The organization said that the Supreme Court's decision adds pressure to the General Assembly to do something about the issue.

In the Cunningham's written opinion, he pointed out that Kentucky leads the nation in smoking prevalence and that tobacco is a substantial economic impact.

In Kentucky, a 2012 study showed that 28.3 percent of all Kentucky adults were current smokers.

"Given such dismal data, it is understandable that many health care professionals and government officials have sought to curtail the prevalence of this noxious fume," wrote Cunningham. "Promoting a smoke-free society is a reasonable goal grounded in sound research. However, when promotion becomes enactment, even the most virtuous causes must also be grounded in law."

A concern of the justices was that of the 12 members of the board of health, a vast majority are appointed by the secretary of the state's Cabinet for Health and Family Services, not by the voters.

Cunningham wrote that the authority granted under KRS 212.230, even when coupled with these additional statutes, fails to provide the Board with the teeth necessary to adopt and enforce the regulation.
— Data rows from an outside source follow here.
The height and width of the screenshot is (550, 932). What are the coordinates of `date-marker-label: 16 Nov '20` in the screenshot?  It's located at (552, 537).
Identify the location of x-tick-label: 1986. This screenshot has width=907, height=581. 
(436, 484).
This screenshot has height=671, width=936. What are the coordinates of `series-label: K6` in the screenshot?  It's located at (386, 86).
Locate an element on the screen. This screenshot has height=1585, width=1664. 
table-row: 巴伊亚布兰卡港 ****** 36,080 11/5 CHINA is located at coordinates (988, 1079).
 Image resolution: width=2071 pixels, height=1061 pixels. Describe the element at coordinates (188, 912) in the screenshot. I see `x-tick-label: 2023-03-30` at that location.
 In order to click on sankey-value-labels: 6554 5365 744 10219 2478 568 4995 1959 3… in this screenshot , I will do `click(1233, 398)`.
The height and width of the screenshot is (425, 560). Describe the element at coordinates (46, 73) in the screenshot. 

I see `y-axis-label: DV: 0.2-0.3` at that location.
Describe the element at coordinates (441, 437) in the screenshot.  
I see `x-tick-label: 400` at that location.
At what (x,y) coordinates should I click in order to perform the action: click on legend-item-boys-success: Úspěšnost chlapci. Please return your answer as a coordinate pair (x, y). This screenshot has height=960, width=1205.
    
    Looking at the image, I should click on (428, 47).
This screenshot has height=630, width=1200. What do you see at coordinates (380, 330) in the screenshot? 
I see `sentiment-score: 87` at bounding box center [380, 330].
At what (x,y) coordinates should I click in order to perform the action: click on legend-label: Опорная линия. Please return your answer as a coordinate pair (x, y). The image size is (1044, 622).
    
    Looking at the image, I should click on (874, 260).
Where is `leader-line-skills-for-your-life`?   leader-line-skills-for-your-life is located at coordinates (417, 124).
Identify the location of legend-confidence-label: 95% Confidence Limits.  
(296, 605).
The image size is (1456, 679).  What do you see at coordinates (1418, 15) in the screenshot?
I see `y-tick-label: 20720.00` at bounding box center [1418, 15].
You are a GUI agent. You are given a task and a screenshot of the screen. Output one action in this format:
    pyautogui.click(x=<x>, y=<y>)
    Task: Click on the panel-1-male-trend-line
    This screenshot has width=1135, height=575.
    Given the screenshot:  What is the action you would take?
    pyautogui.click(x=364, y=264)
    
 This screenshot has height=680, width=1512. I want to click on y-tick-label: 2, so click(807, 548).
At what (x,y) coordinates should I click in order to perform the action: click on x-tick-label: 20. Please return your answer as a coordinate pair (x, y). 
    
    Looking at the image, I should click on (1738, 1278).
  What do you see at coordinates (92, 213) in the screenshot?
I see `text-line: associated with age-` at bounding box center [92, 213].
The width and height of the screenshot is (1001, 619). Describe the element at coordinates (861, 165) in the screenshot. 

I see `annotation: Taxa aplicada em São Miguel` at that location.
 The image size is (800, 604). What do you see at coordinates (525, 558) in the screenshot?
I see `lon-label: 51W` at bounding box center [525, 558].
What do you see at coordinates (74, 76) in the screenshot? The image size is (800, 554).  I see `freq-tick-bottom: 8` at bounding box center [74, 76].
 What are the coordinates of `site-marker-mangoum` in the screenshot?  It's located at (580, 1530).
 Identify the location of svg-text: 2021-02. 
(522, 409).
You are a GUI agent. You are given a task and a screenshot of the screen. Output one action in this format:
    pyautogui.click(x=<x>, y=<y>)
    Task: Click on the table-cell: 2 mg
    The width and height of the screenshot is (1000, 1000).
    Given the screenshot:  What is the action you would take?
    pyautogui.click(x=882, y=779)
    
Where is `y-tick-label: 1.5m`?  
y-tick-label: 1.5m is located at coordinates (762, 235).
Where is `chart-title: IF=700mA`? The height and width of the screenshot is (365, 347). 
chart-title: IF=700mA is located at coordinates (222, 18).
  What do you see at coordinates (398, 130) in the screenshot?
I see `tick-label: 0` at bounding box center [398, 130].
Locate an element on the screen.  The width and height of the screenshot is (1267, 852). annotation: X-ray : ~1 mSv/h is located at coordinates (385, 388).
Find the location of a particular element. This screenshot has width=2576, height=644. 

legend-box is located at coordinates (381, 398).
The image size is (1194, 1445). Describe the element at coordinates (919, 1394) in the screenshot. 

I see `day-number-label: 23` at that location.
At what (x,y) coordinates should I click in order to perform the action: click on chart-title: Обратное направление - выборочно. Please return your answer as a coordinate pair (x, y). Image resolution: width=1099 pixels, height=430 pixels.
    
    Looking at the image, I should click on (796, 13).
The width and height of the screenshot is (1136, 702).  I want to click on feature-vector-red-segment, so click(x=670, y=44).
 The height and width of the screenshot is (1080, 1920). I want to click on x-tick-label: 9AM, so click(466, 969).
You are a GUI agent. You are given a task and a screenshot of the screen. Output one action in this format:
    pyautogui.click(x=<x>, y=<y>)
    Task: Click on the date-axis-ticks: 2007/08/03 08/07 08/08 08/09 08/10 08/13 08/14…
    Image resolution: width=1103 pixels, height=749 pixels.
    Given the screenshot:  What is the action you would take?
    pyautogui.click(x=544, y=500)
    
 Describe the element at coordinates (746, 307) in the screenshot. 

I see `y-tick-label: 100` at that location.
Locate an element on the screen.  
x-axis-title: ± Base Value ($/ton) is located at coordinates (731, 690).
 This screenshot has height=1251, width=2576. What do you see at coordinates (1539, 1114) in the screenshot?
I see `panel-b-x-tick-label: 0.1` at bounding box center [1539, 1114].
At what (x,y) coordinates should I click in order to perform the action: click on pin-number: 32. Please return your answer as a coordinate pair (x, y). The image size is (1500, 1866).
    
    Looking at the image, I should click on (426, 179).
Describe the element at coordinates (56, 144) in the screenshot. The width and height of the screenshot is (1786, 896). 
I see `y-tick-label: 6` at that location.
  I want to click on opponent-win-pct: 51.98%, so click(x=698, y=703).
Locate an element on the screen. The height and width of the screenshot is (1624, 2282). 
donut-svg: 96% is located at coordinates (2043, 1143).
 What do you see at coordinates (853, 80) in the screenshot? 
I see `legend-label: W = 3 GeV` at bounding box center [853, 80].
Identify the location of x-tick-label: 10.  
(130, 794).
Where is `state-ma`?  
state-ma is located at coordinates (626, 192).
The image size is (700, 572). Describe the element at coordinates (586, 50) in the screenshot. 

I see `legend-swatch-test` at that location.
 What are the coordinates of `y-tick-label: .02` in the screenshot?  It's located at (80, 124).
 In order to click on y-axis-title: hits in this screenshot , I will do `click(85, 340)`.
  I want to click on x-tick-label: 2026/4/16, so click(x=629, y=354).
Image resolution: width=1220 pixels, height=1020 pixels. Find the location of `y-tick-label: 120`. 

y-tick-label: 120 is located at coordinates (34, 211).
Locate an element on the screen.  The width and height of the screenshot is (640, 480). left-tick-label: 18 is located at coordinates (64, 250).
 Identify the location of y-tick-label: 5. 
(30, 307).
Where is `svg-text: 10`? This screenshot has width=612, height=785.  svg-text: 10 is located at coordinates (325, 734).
"In sum, we hold that the Bullitt County Board of Health exceeded its authority…," wrote Cunningham. "Bullitt County Health Board Regulation No. 10-01 is therefore invalid and unenforceable."

Robinson said that personally, it was an honor to represent the county on the matter.

"The lawyers involved put their heart and souls into this case," said Robinson. "We made new law in the Commonwealth and the unanimous decision is rock solid. We stood firm and did the right thing for the people of this county to ensure their rights as citizens to be represented by their elected representatives is protected."